Unfortunately, more cars on the road mean more fender-benders and serious car accidents. For our chiropractic and massage therapy team, it means an influx of patients seeking care at our clinic for accident-related injuries.
Our Pickering chiropractic and massage therapy team has decades of experience helping patients move on from their injuries.
People injured in a motor vehicle accident sometimes experience a strain of their neck muscles and the surrounding soft tissue, commonly referred to as whiplash. Anyone who has had such an injury knows neck muscles can be very tender, and neck movement can be quite limited.
Whiplash is a neck injury due to forceful, rapid back-and-forth movement of the neck, like the cracking of a whip. Although whiplash most often occurs during a rear-end auto accident, the injury can also result from a sports accident, physical abuse or other trauma. Research shows that successful whiplash treatment requires patient cooperation and active efforts to resume daily activity.
Common signs and symptoms of whiplash usually — but not always — develop within 24 hours of the injury and may include:
- Neck pain and stiffness
- Worsening of pain with neck movement
- Loss of range of motion in the neck
- Headaches, most often starting at the base of the skull
- Tenderness or pain in the shoulder, upper back or arms
- Tingling or numbness in the arms
Most people with whiplash get better within a few weeks by following a treatment plan that includes pain medication and exercise. However, some experience chronic neck pain and other long-lasting complications.
Whiplash may be called a neck sprain or strain, but these terms also include other types of neck injuries.
Some people also suffer from:
- Blurred vision
- Ringing in the ears (tinnitus)
- Sleep disturbances
- Difficulty concentrating
- Memory problems
Get help for your whiplash injury
Do not ignore whiplash-type injuries. If you experience any of the symptoms listed above, seek a medical examination. Health care professionals are alert for the signs of more serious neck trauma.
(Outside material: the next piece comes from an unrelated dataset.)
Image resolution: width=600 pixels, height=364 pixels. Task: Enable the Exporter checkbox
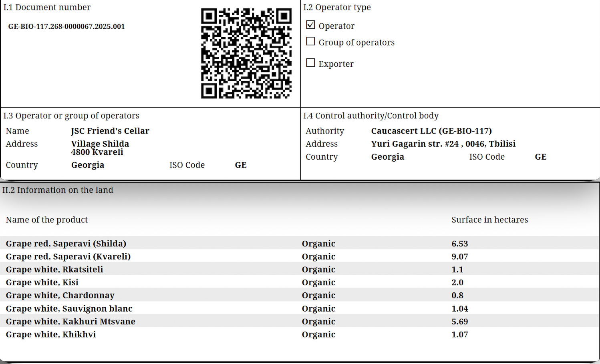coord(310,63)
The good news is that most whiplash injuries are not serious and will heal fully. Many people experience little disruption in their activities and are able to get on with their daily lives.
Did you know?
Whiplash can occur from many causes, not just car accidents. For example, it can happen from falling downstairs or having something fall on your head. It can also happen when tackled or bodychecked while taking part in contact sports.
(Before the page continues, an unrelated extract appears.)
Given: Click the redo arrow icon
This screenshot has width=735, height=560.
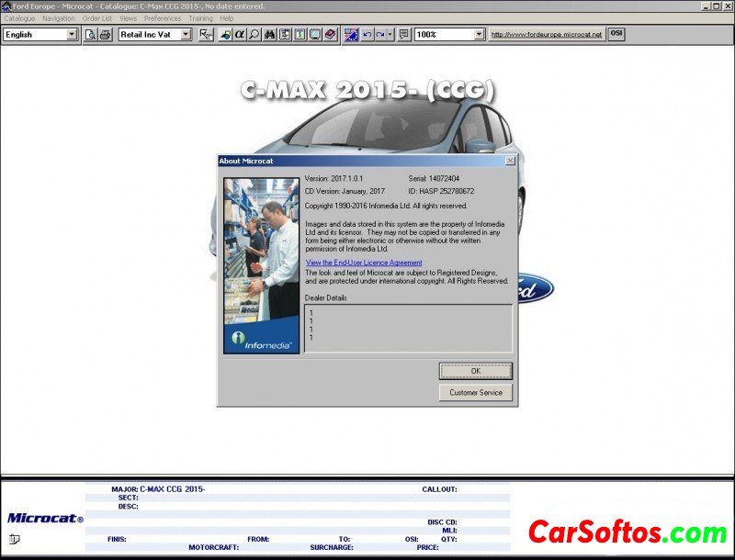Looking at the screenshot, I should [x=380, y=35].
Whiplash can also occur at a relatively low impact. For example, a hit in a car accident at less than 10km/hour can cause whiplash. Pain, stiffness and other symptoms of Grade 1 (tender muscles) or Grade 2 (limited neck movement) whiplash typically start within the first two days after an accident.
Avoid whiplash in the future: Adjust your car’s headrest
Properly adjusting the height of your car headrest will help prevent whiplash injury in an accident. In an ideal adjustment, the top of your head should be in line with the top of the headrest and there should be no more than 2 to 5 cm between the back of your head and the headrest.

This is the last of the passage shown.